Collection entries:
○ ○ ○ ○ ○

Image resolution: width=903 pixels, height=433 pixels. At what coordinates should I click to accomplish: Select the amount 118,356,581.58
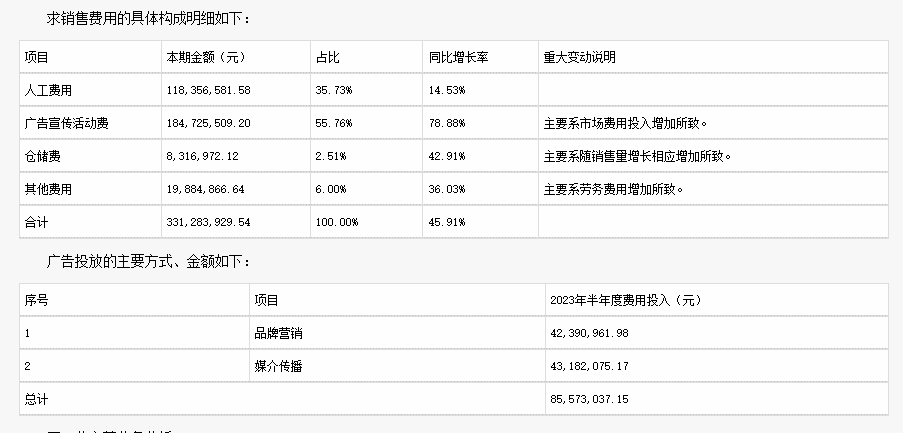[208, 90]
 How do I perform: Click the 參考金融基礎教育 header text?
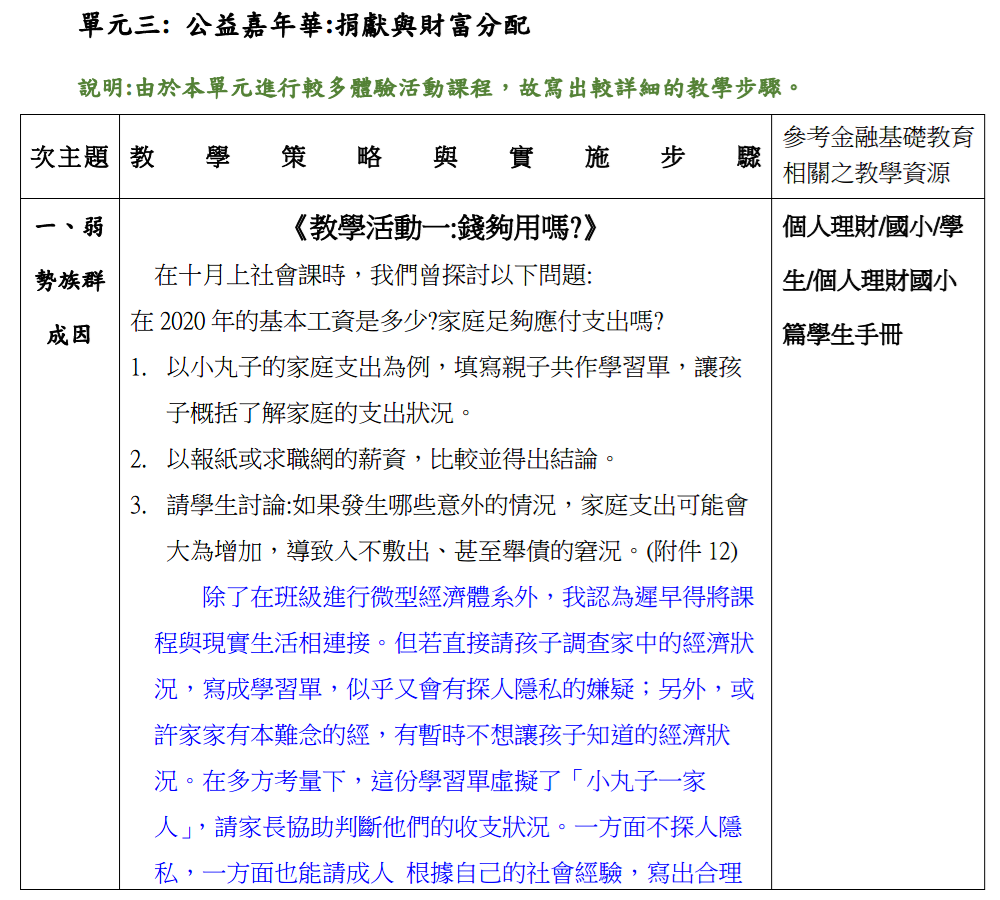pyautogui.click(x=878, y=138)
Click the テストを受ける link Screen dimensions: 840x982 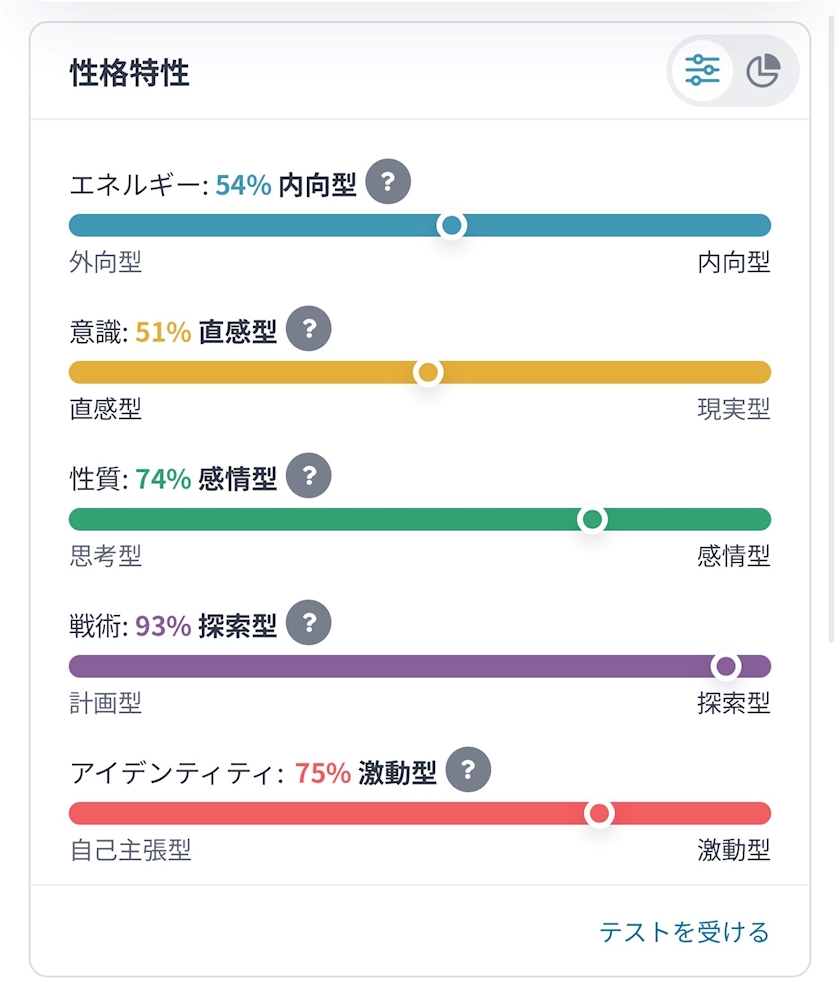coord(684,932)
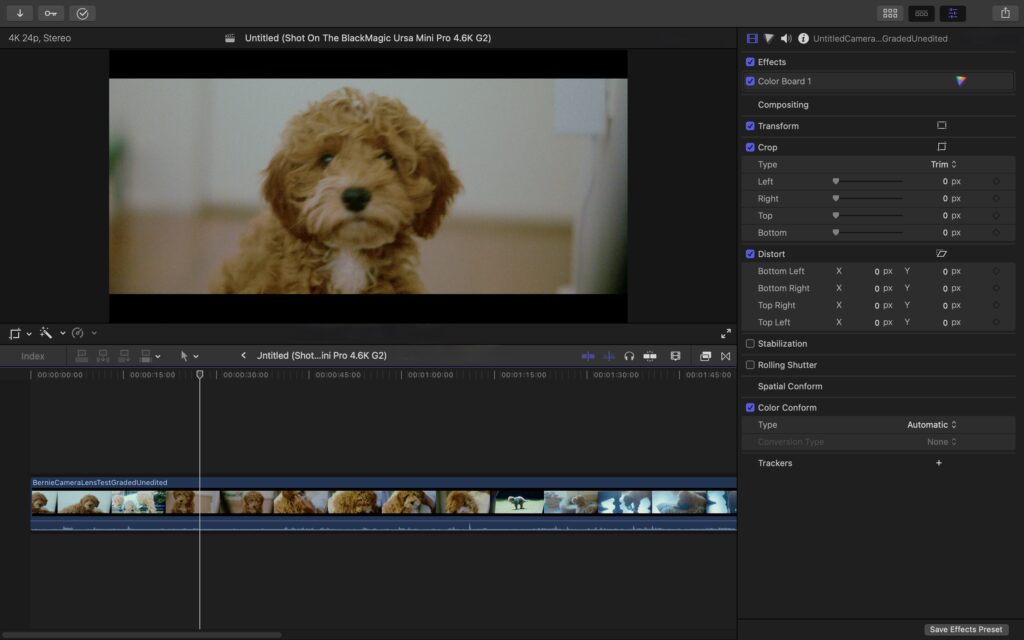Enter full-screen viewer with the arrows icon

(726, 333)
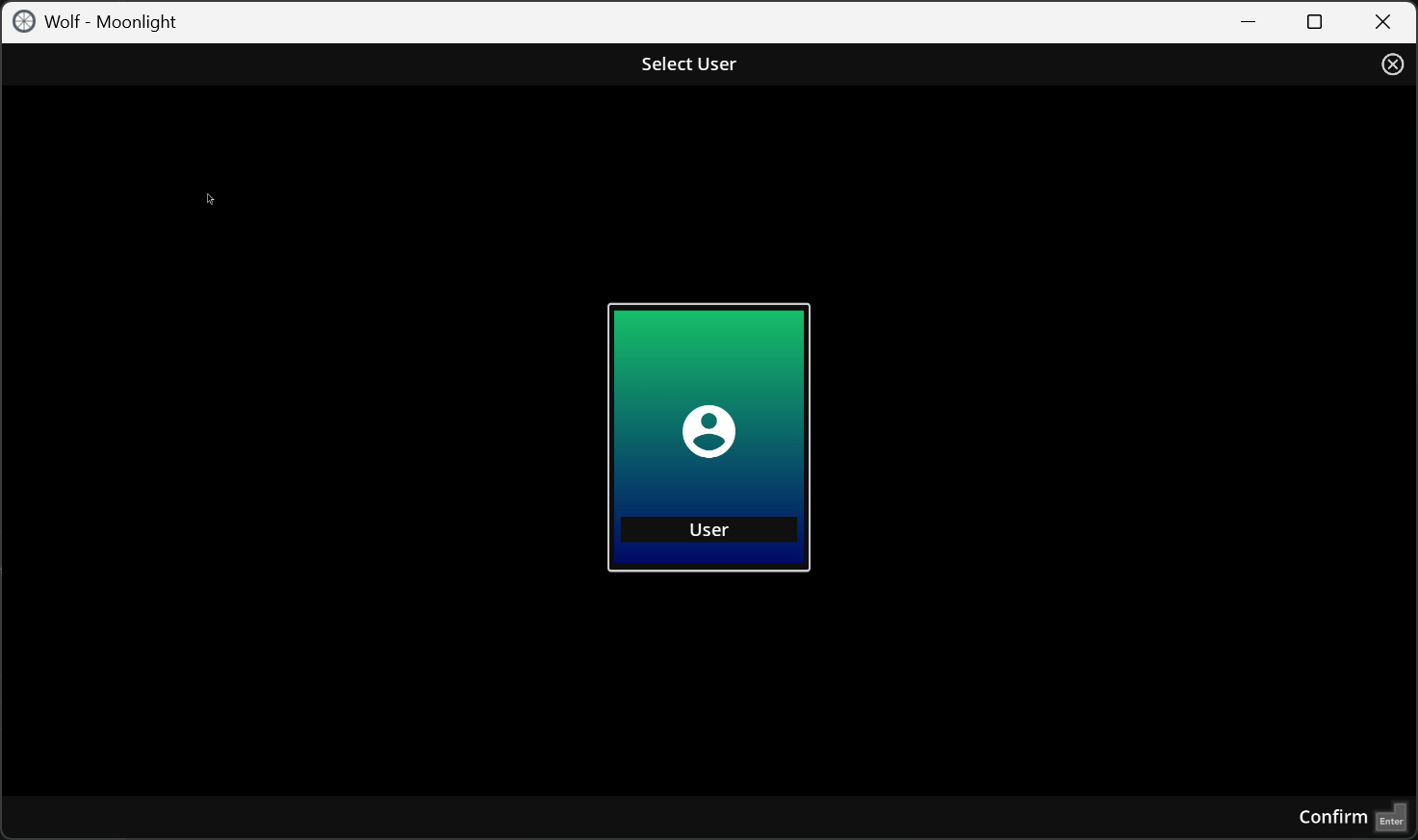
Task: Select the "User" name label
Action: coord(709,529)
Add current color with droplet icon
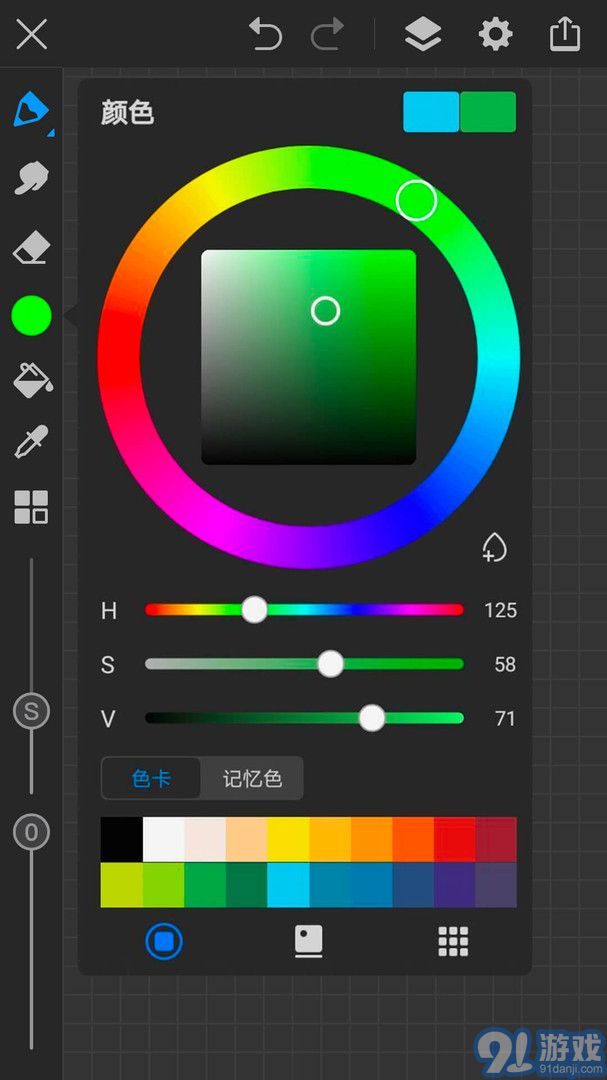This screenshot has width=607, height=1080. click(x=494, y=547)
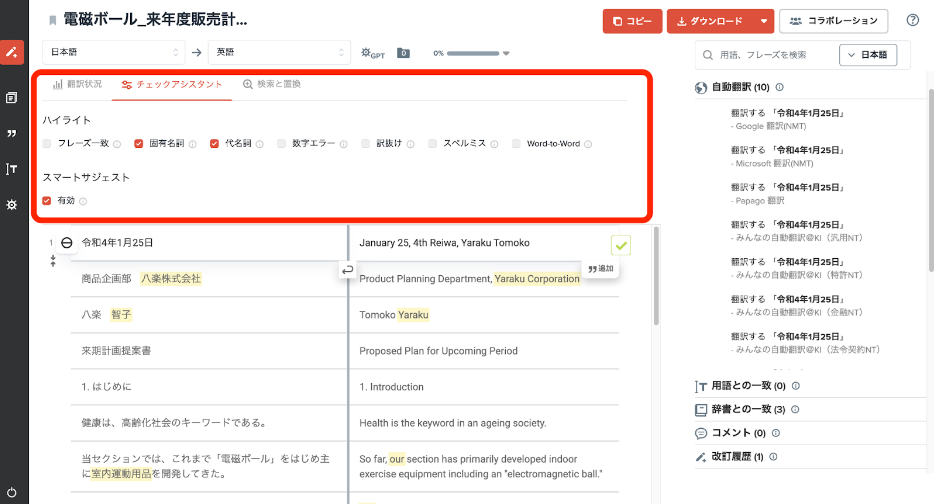Open settings gear in left sidebar
The image size is (948, 504).
pos(12,204)
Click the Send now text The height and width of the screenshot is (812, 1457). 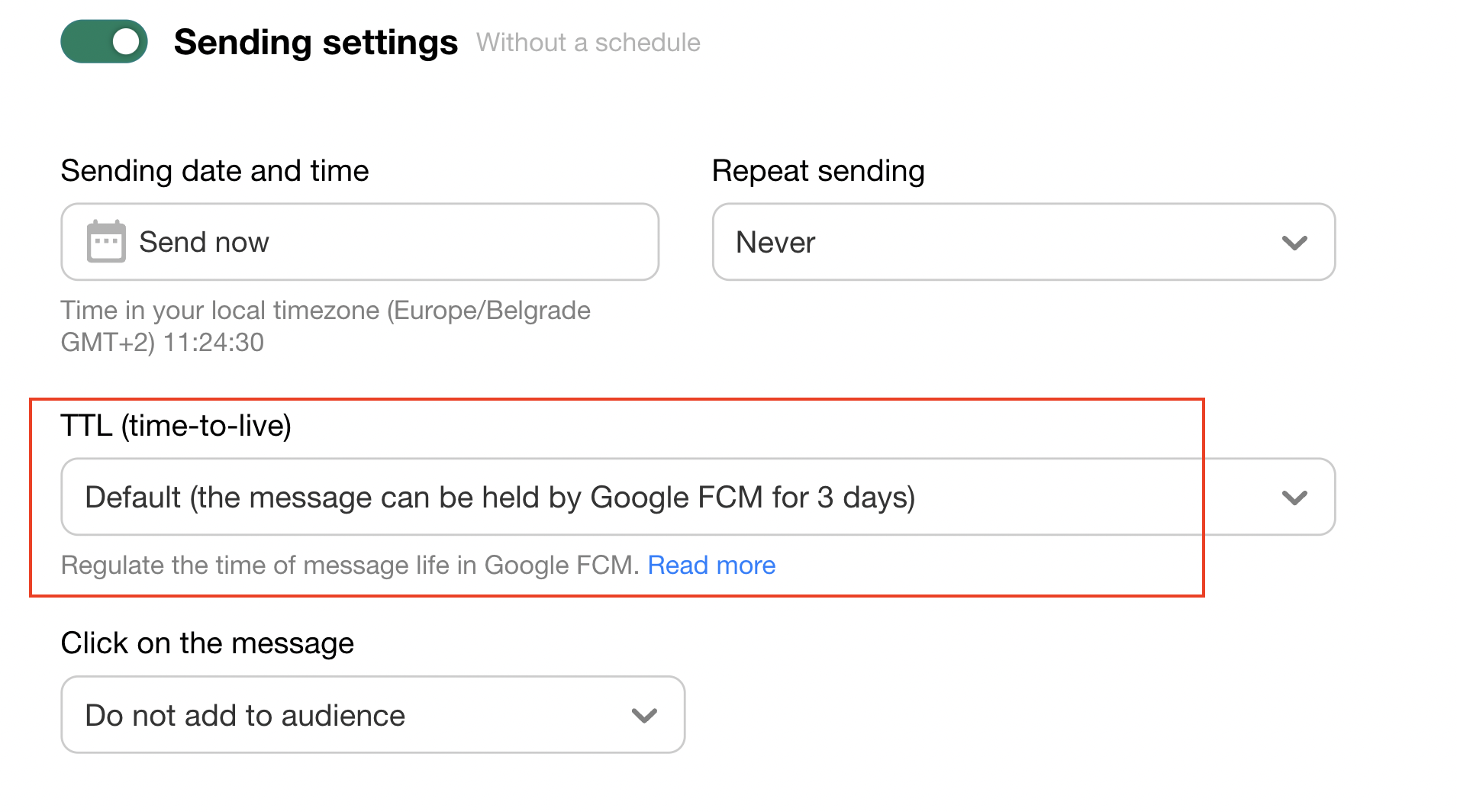(204, 243)
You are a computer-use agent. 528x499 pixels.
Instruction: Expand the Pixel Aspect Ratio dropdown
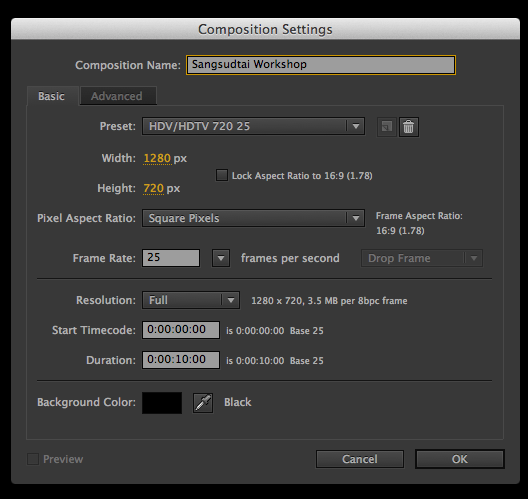click(x=253, y=218)
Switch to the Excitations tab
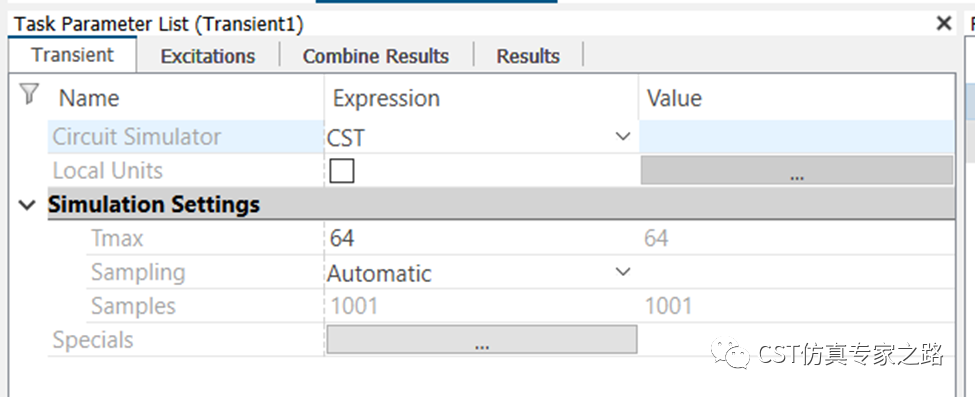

○ ○ ○ ○ ○

EXERCISE DESCRIPTION:
The line containing "You are a computer-use agent. 528x499 pixels." marks the start: set down exactly that line and every line after it through the last line of the data, without any pictures.

RESPONSE AREA:
You are a computer-use agent. 528x499 pixels.
Instruction: Expand the Pixel Aspect Ratio dropdown
click(x=253, y=218)
Switch to the Excitations tab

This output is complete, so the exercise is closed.